出来損ないのわたしにチャンスを与えてくれた親に感謝。

 

何十年ぶりだろう。

行ってみた「代ゼミ」に。新宿の南、代々木にある本部に。

当時の建物はなかった。

いまは新宿駅の南側に高層ビルを建てそこを本部としている。

 

月謝を払った。でも、ろくに通わなかった。

親知らずも甚だしい。

9月、旧本部の1階で、大学模試の結果を受け取った。

普通の私立大学の合格率が4%だった。

やばい。

「代ゼミ」では、その瞬間だけを、鮮明に覚えている。

 

北新宿の3畳一間の下宿を引き払い田舎に帰った。

決めた。残り4カ月。

試験に出る英単語、試験に出る英熟語、山川出版日本史。

この3冊を丸暗記すると。ほんとうにやった。

「代ゼミ」は、学びの場でなく、この決心に至らせる役割を果たした。

 

1月2月と受験した。

有名私大に合格した。

 

合格したことによりも、参考書3冊の丸暗記で大学受験に通ることに、驚いた。

わたしのようなバカ者が。

 

大学志願者数のピークは1992年。代ゼミには500人以上が受講できる大教室があった。

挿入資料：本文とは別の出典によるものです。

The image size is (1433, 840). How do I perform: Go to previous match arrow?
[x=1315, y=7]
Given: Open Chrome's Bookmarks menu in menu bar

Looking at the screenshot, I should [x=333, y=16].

人気の先生がいて、その授業は大教室がいっぱいになっていた。

しかし、18歳人口は92年の約205万人をピークに、現在は約110万人にまで半減した。

現在はどこも30人程度の小教室授業が主流らしい。

映像授業を受けるための個別ブース、自宅でスマホやパソコンで受講する方法も増えた。

人気の講師も変わった。かつて幅を利かしていたカリスマ講師でなく、いつも近くにいて親身になってくれる講師が人気になった。予備校に対かる価値観が変わってきているようだ。

 

学び方は人それぞれだろう。

一人っ子、鍵っ子で育ってきて、コミュニケーションが苦手なわたしは、いまも、おそらく、

参考書の丸暗記を選択するだろう。